** TASK ITEM **
Given the material below, output exactly the lines from the line with "Task: Click the browser back arrow" to the line with "The width and", both ends included, and no other lines.

** RECORDS PROVIDED **
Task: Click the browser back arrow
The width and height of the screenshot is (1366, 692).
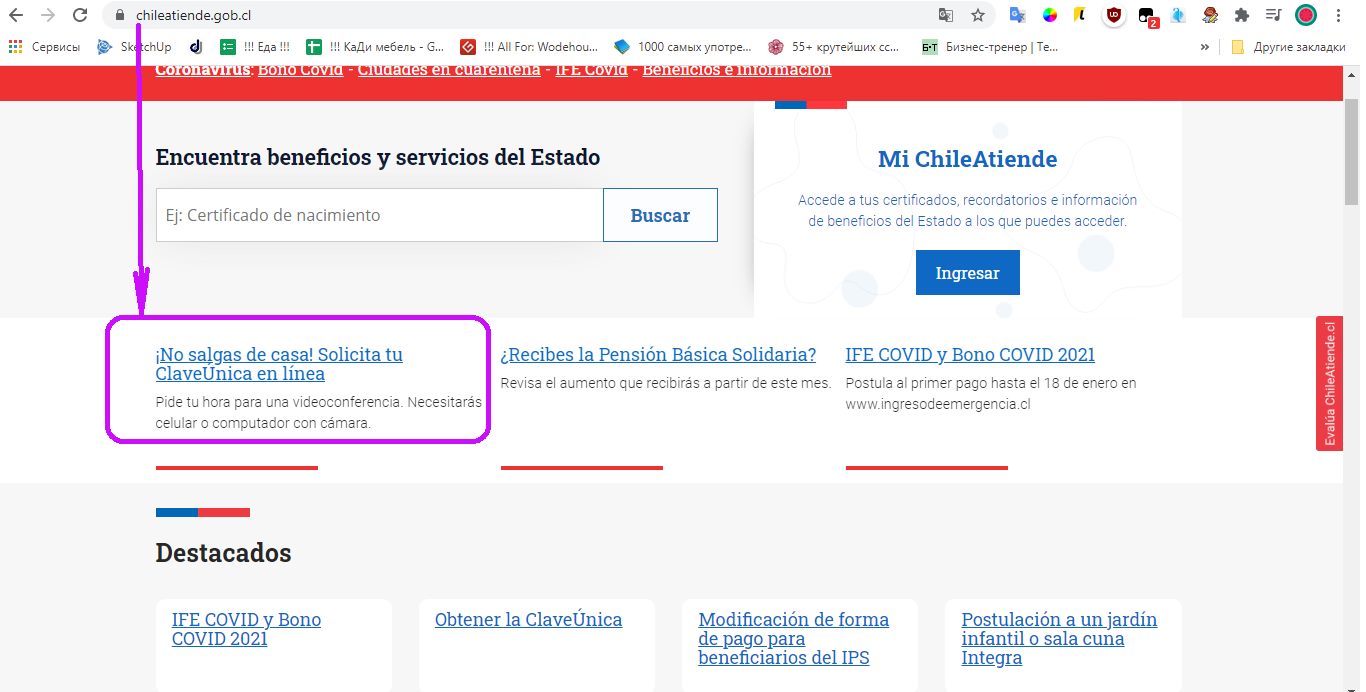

...

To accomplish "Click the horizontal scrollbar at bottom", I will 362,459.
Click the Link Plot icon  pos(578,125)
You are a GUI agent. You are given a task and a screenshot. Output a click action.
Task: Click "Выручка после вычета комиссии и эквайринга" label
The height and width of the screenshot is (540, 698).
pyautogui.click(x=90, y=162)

** WRITTEN REPLY **
Task: Click the browser back arrow
The width and height of the screenshot is (1366, 692).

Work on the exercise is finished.